--- Instructions for the task ---
Pictures stay out of the copy. Transcribe exactly, and only, the line with "This screenshot has height=430, width=800." through the last line of the entries below.

Saved entries
Start of Block

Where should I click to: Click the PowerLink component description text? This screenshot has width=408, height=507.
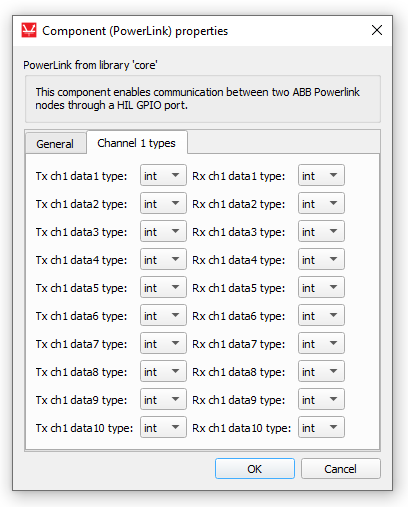point(197,99)
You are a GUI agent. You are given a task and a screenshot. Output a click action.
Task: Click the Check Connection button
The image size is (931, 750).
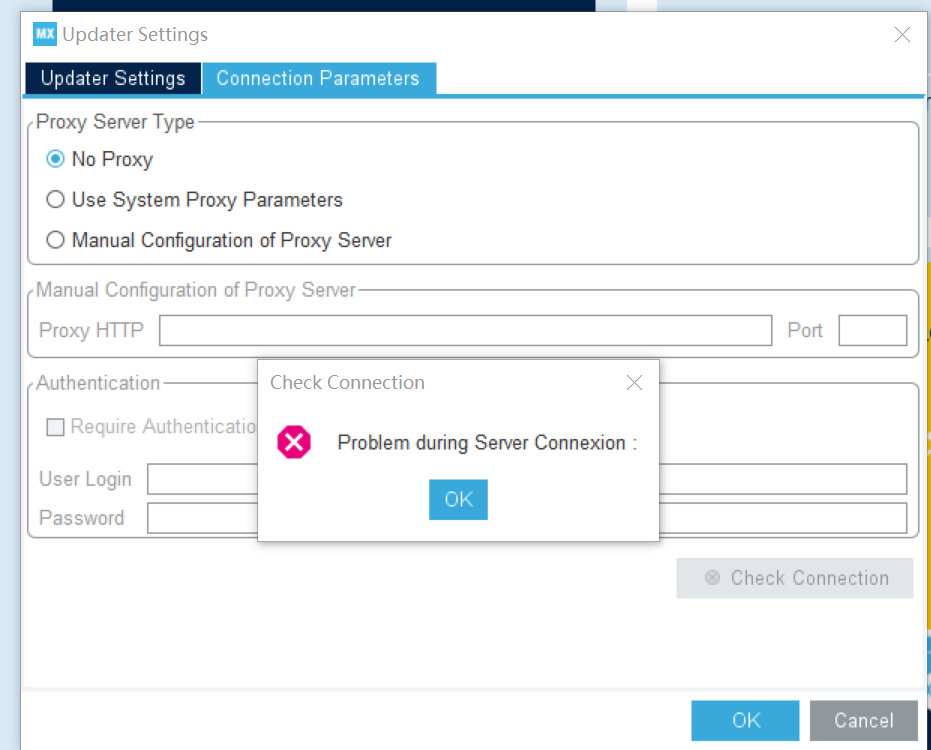[794, 578]

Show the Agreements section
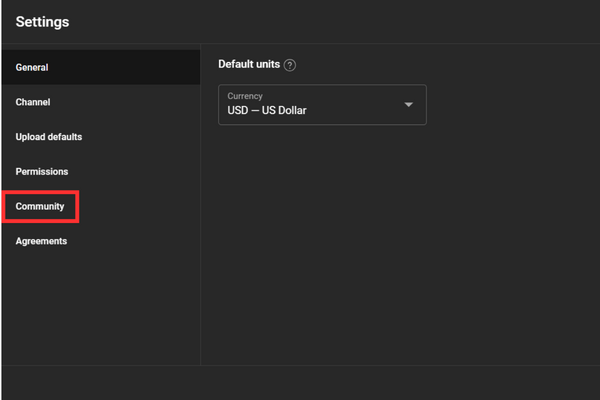[x=41, y=241]
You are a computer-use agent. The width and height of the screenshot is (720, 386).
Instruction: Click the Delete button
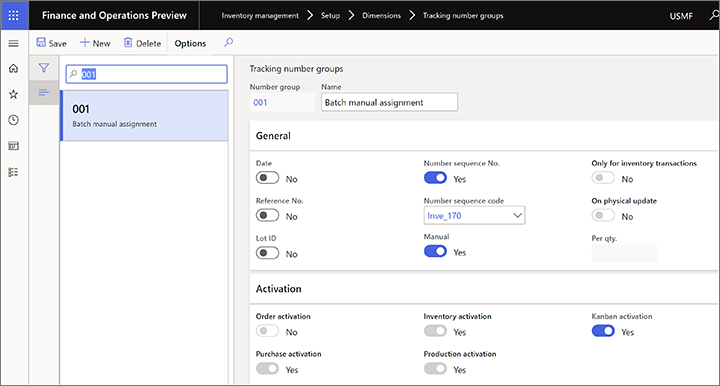[x=142, y=43]
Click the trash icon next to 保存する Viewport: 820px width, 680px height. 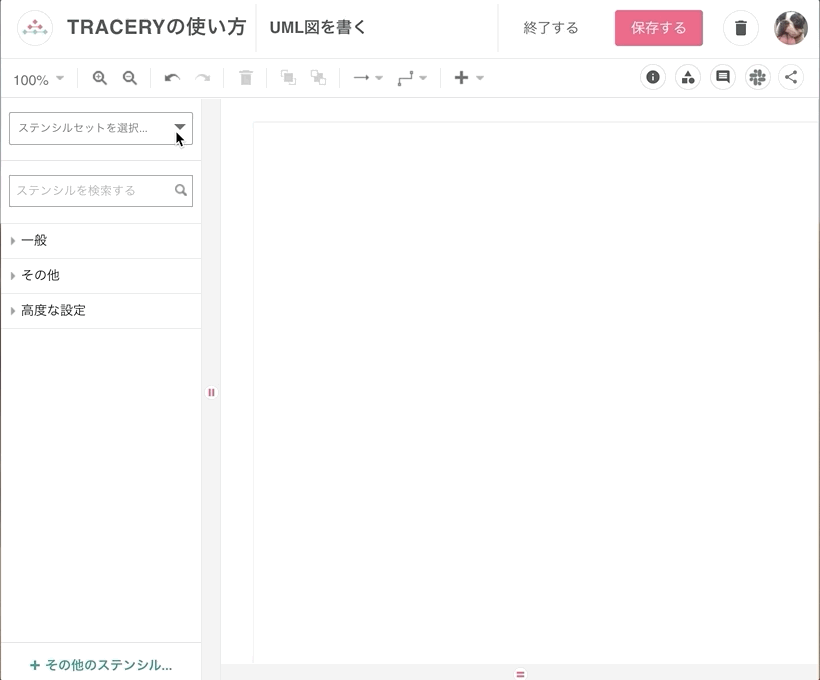tap(740, 28)
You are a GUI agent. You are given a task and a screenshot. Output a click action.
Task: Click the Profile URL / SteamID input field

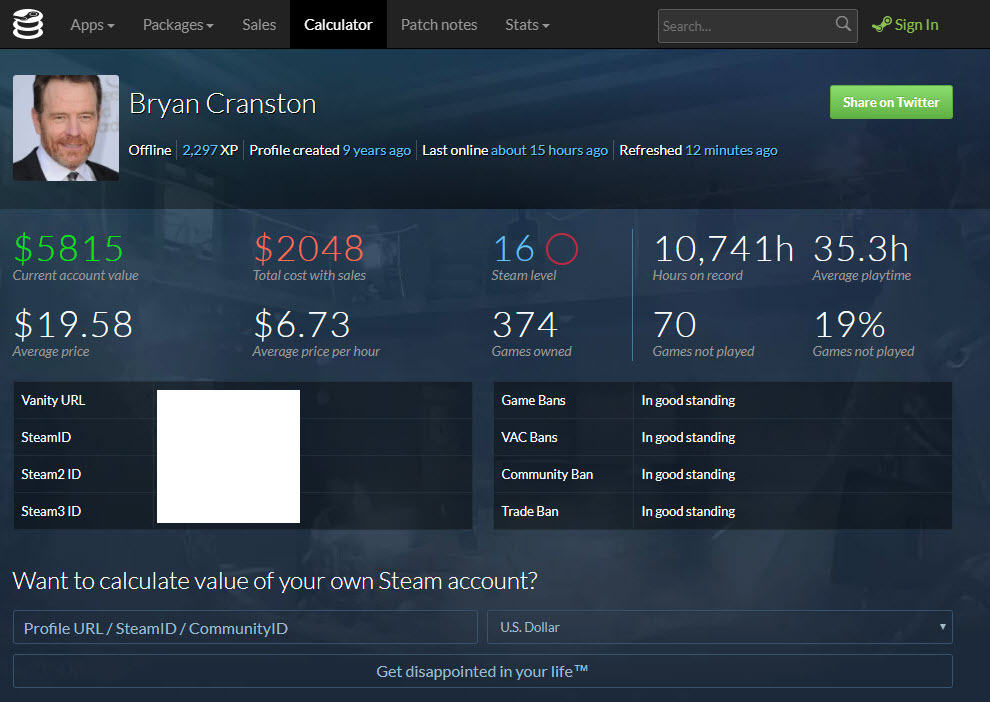245,628
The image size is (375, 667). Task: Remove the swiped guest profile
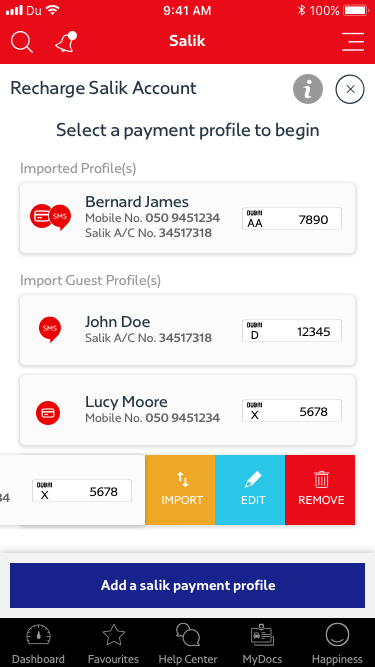click(x=320, y=490)
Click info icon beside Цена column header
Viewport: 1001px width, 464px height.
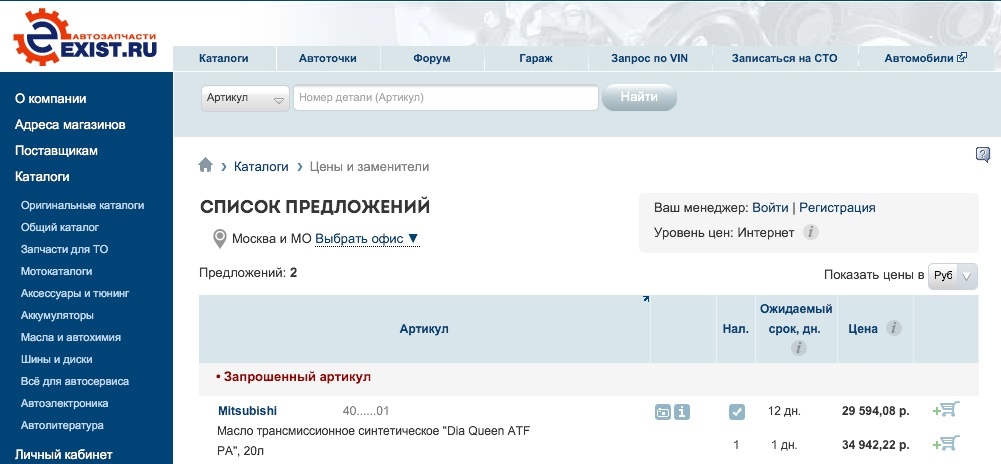[893, 328]
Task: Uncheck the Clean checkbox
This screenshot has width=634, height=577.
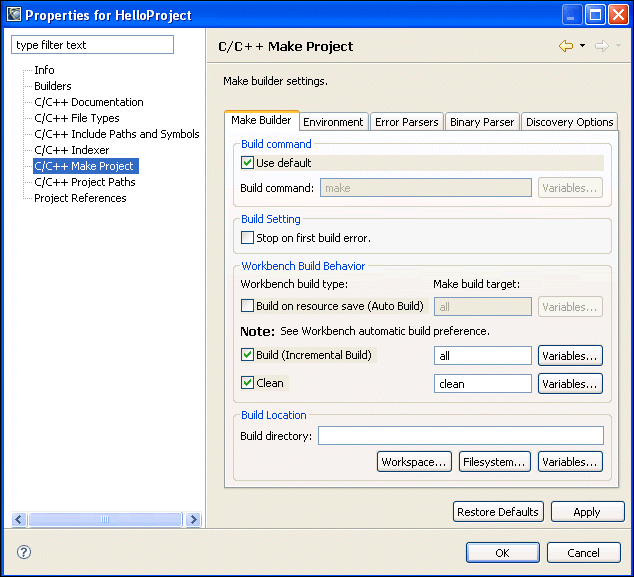Action: point(248,383)
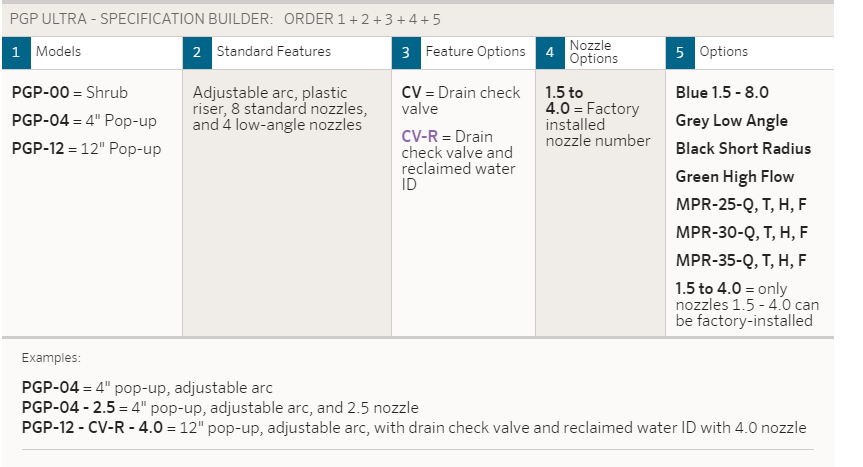The image size is (863, 467).
Task: Click the number 1 Models step badge
Action: (x=16, y=53)
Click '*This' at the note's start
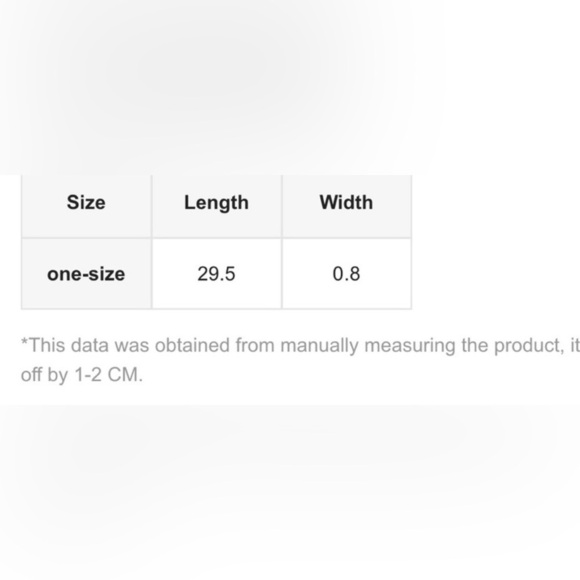 point(43,345)
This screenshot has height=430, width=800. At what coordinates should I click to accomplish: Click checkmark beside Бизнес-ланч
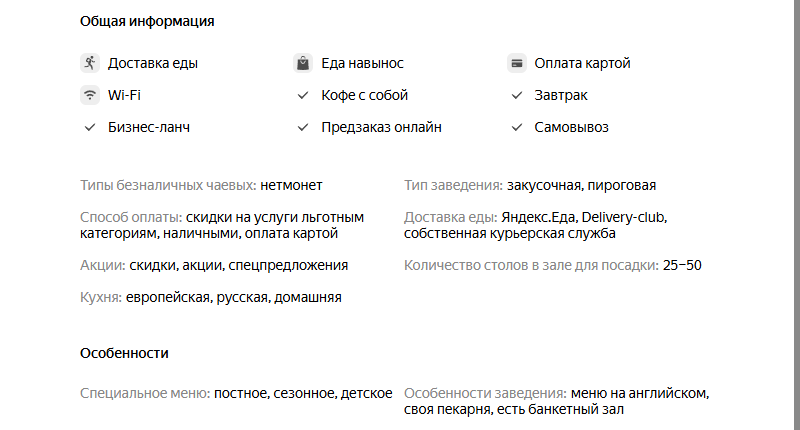(90, 128)
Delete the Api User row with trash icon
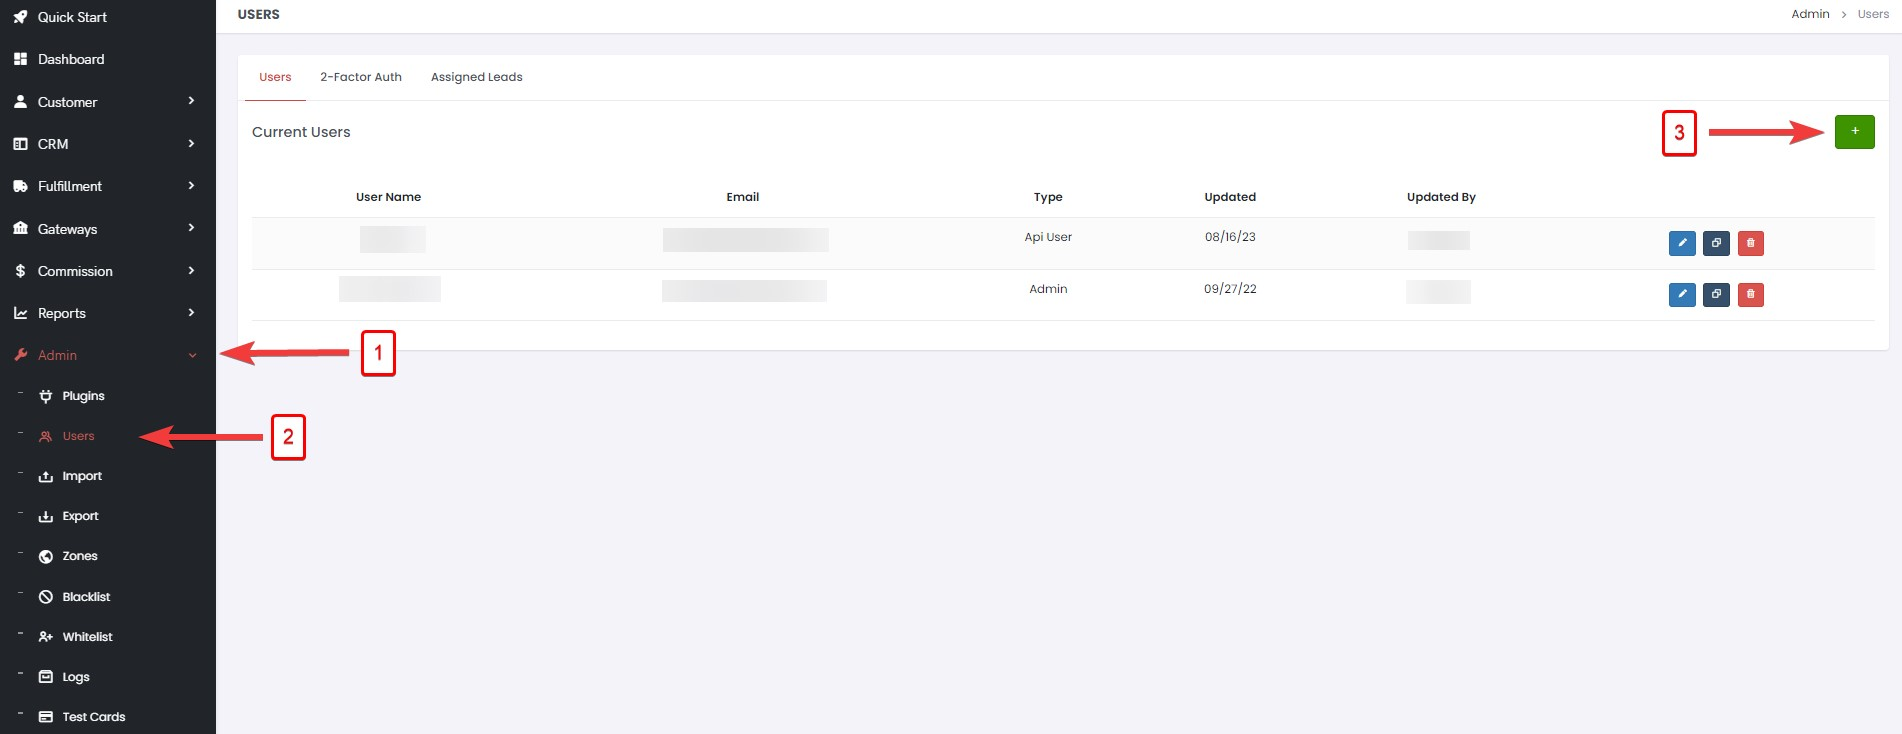The height and width of the screenshot is (734, 1902). click(1750, 243)
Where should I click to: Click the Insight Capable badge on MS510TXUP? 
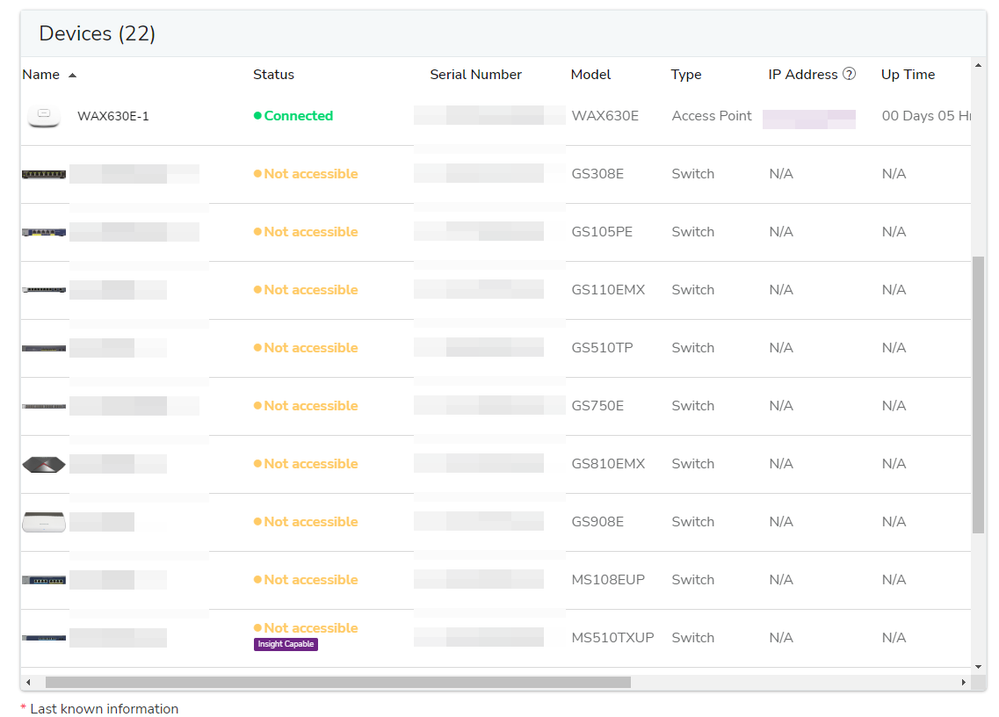(x=286, y=644)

End of Block

--- Task response ---
This screenshot has height=430, width=800. At what coordinates should I click to accomplish: Click checkmark beside Бизнес-ланч
(90, 128)
Delete the Api User row with trash icon
The height and width of the screenshot is (734, 1902). click(1750, 243)
Where should I click to: Click the Insight Capable badge on MS510TXUP? 
(x=286, y=644)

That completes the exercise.